Viola grinned. “FYI, I don’t pon farr on the first date.”
“Good to know.”
The Astor City Museum of Pop Art was miles away on the outskirts of the city. We headed toward Viola’s car, parked a few blocks away. I did not own a car; it was all too easy to get around the city using public transportation, ride-sharing services, walking or, when I was Omega, flying. The tall buildings of downtown acted as a wind tunnel, augmenting the already brisk wind. It was chilly out. Gray clouds had blotted out the sun. Viola shivered, zipped up her jacket as we walked, and peered up. “It looks like it’s about to rain,” she said.
I sniffed the air. I got a whiff of Viola’s perfume. Something floral. “Nah. Doesn’t smell like rain. Plus the barometric pressure’s all wrong. Maybe it’ll rain in a few hours, but certainly no sooner.”
“What, are you literally Rain Man?”
“You know puns and poetry, I know weather. I grew up on a farm, remember? The weather is far more important to a farmer than what kind of hoe he has.”
“Did you just call me a ho?”
“No. But now I am.” Viola tried to punch me in the shoulder. I saw it coming from a mile away and slipped it automatically. Her fist only hit air.
Viola’s eyes widened. “Wow, you’ve got quick reflexes,” she said.

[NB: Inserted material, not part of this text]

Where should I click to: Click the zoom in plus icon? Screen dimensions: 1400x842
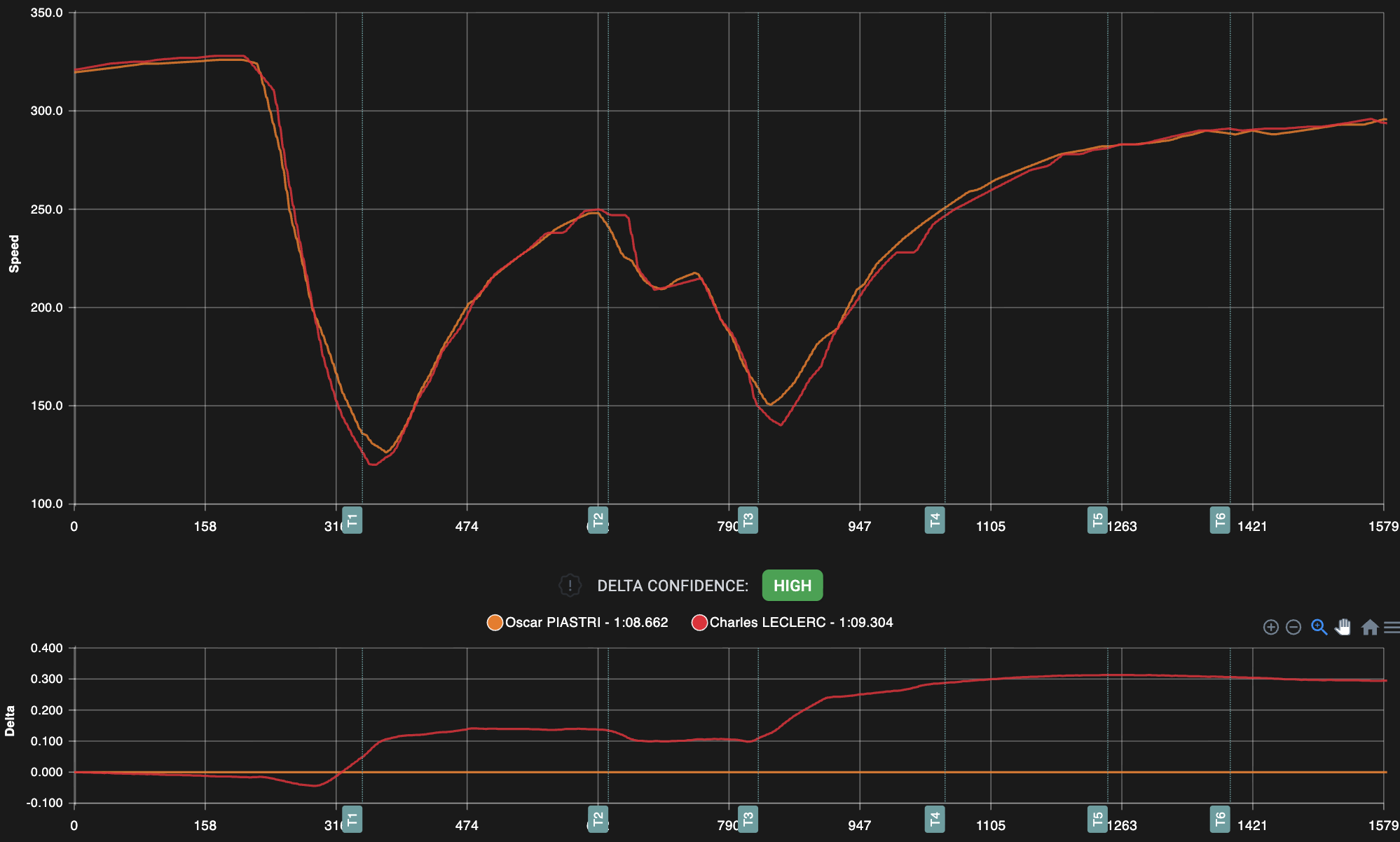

I shadowboxed, deliberately making my movements far clumsier than they normally were. “Float like a butterfly, sting like a bee,” I said. As I punched the air I silently chided myself for moving out of the way of her punch so fluidly. Playing the role of hapless was harder than it looked. I didn’t know how Clark Kent pulled it off. Maybe it was the glasses.
On Allure Avenue, we walked toward a shady-looking dude. I only halfway paid attention to what Viola was saying as I gave the guy the suspicious side-eye until we passed him. I kept a lock on him for the next couple of blocks with my telekinetic touch, but he did nothing warranting further attention. He was evidently minding his own business and wasn’t planning on knocking someone upside the head.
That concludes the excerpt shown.